What is one of the bigger challenges you and/or other designers are struggling with these days and how do you see it developing? Keeping things affordable. The nature of making everything by hand and working in Brooklyn, dealing with the overheads, cost of material, all these things make it difficult to compete with operations from abroad. At the end of the day all you can do is focus on making your product quality and unique.

How did your interest in art or design begin? My background is in visual art. I started out copying comic books, and got really good at the figure. Then in college I got exposed to all these new forms of art; art history class had a huge influence on me.

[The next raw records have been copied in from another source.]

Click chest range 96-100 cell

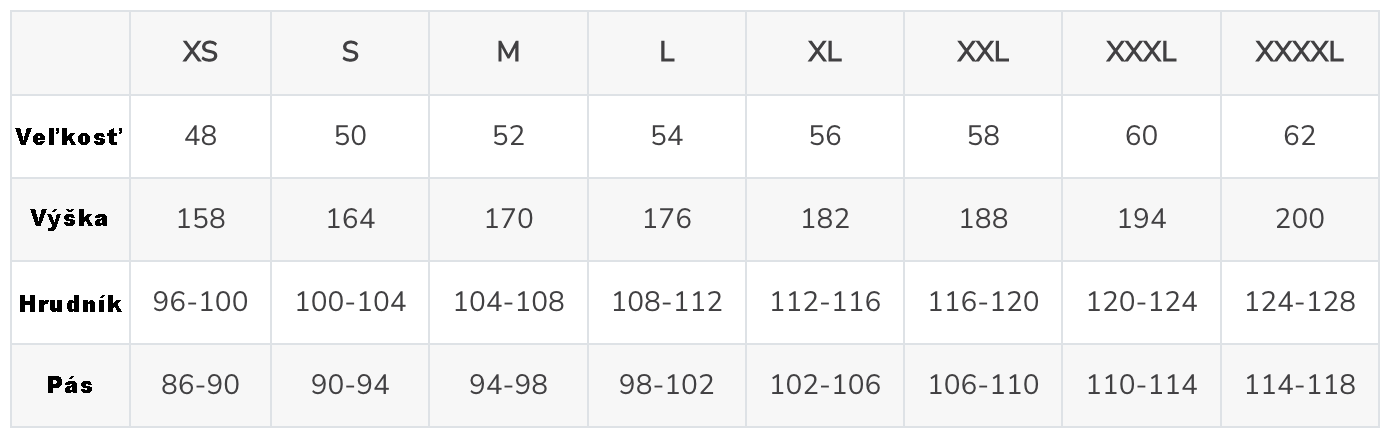201,302
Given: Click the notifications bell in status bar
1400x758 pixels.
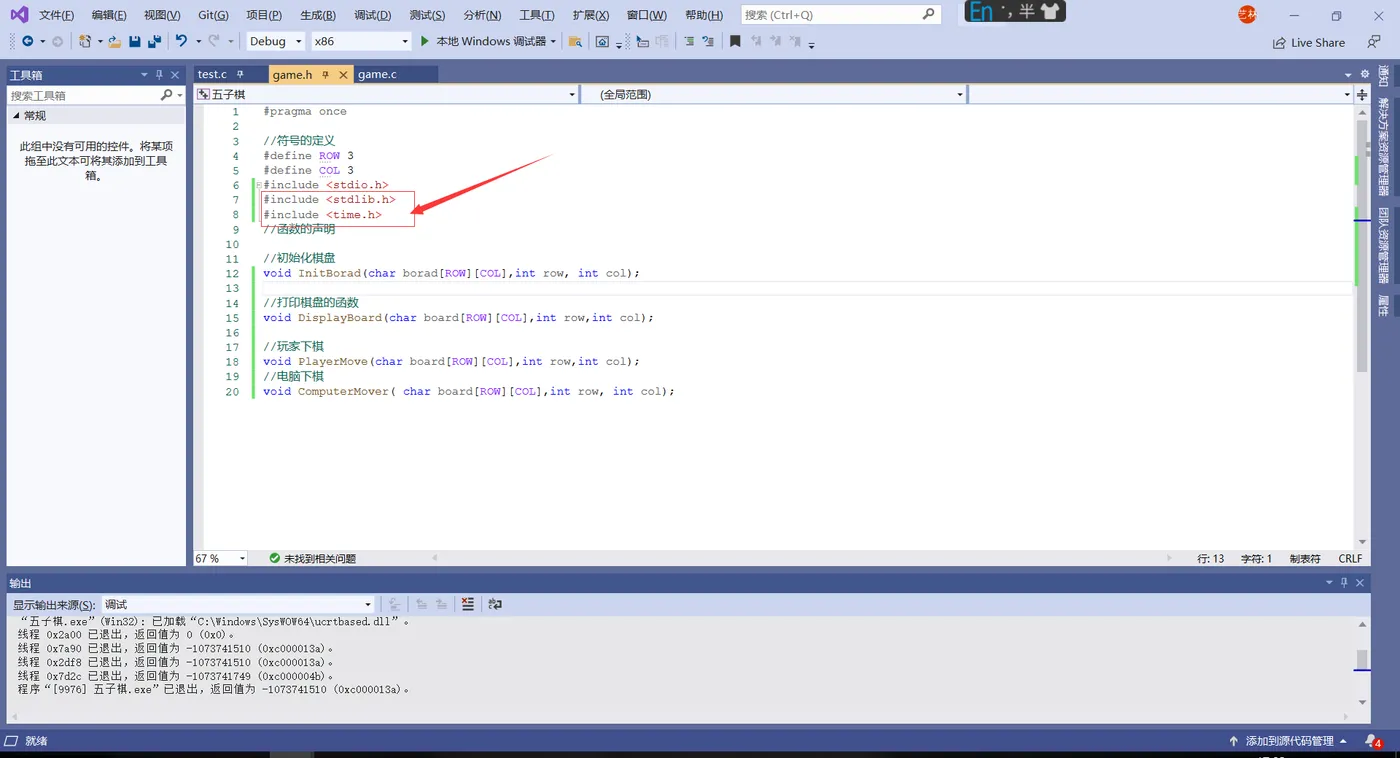Looking at the screenshot, I should pyautogui.click(x=1372, y=741).
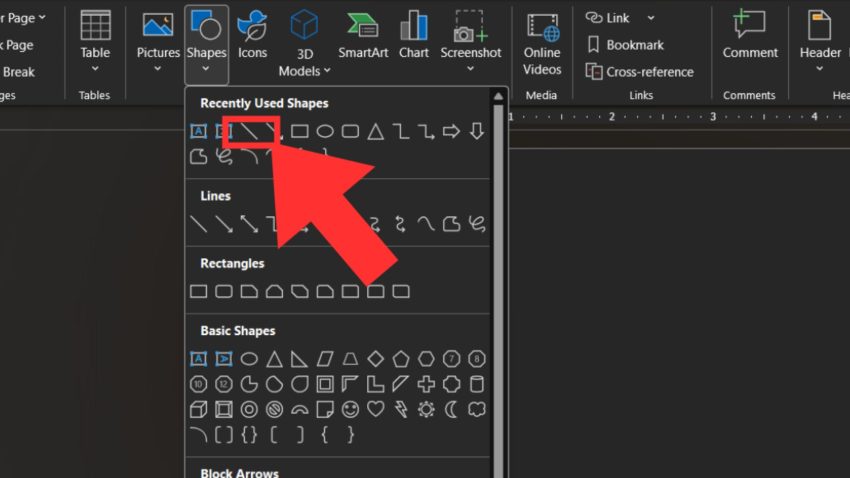Choose the Pentagon shape in Basic Shapes
The width and height of the screenshot is (850, 478).
tap(401, 359)
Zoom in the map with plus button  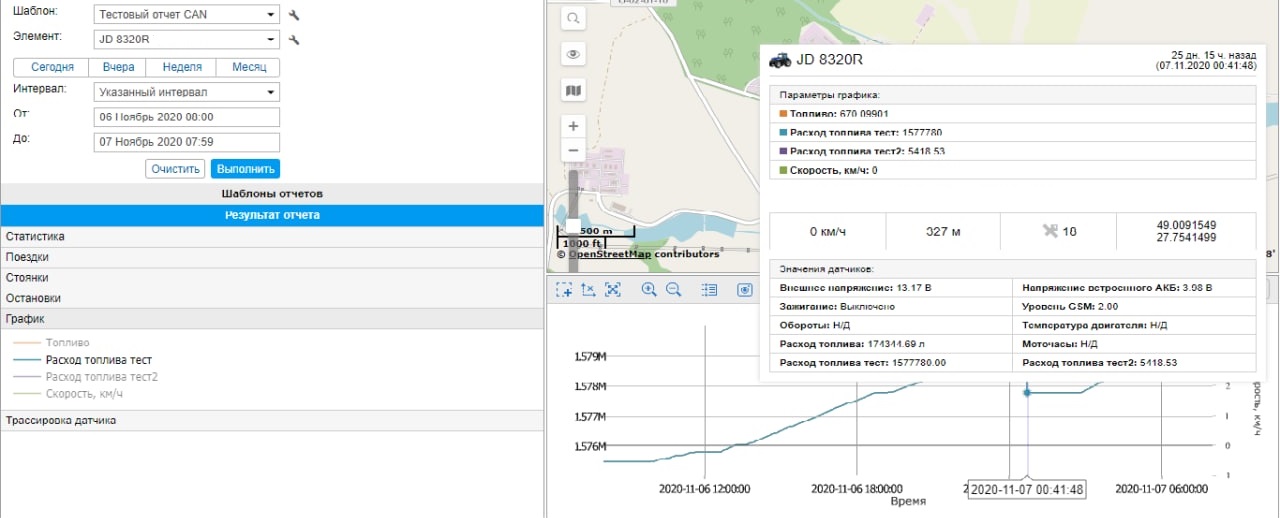(573, 127)
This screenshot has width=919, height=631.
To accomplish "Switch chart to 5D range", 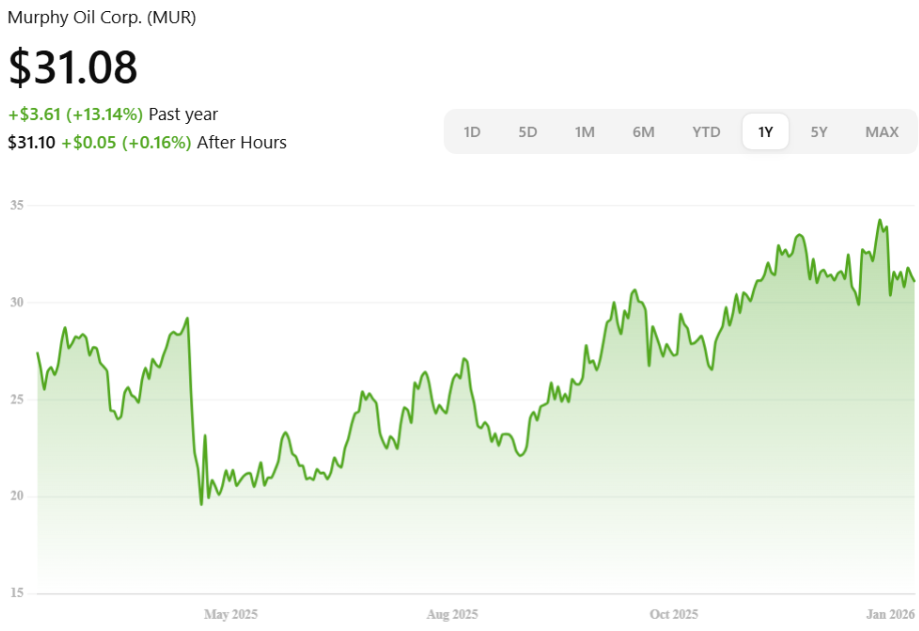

I really got into performance art of the 70’s, and was really inspired by artists like Yves Klein, Chris Burden, and Marina Abramovic. I was doing film photography and loved the process. I was staging images and these became performances. I started testing my body, and it’s that physicality along with some other things that brought me to the woodwork. I view the process of creating in the shop as one long performance.

How has living in New York affected your design practice? It keeps the pace fast. There are so many people working in the same and similar fields, so many creative hungry people that it really pushes you to work. That’s it, just work. It is probably unhealthy, but I guess it’s ok because I love what I do, so there’s no problem doing it all the time.

What materials do you use in your work and what is your process like? I use a diverse species of wood. I don’t discriminate, it’s totally dependent on what the project calls for. It’s all FSC certified unless I find it and then I have no way of telling. Recently I have had a good source of NYC water tower wood coming through. I love using that because it has a good story and good character. It smells excellent when you cut into it. I build pieces from it and am setting them on fire. It’s an ancient Japanese technique, I’m really into the process of building pieces and then torching them.

What artists or designers are you interested in right now? Chris burden always, RIP. Matthew Barney, but haven’t seen his most recent piece. Kehinde Wiley at the Brooklyn Museum is fantastic.

What’s your favorite thing about your city? It’s gonna sound lame but there are these things I call “New York moments” that are rare but are what makes it all worth it. They explain the reason why I’m there. It’s like when I built some pieces for Marina Abromovic, I mean I read about her and followed her work, but interacting with her, working with her and sitting with her while she critiqued my work…only in New York.

What is your snack of choice when working in your studio? Whatever my girlfriend bakes for me that week.

What are you really excited about right now? This park commission I have going in Beacon, NY and my vacation to Turkey.

What are you listening to right now? The War on Drugs: Lost in the Dream.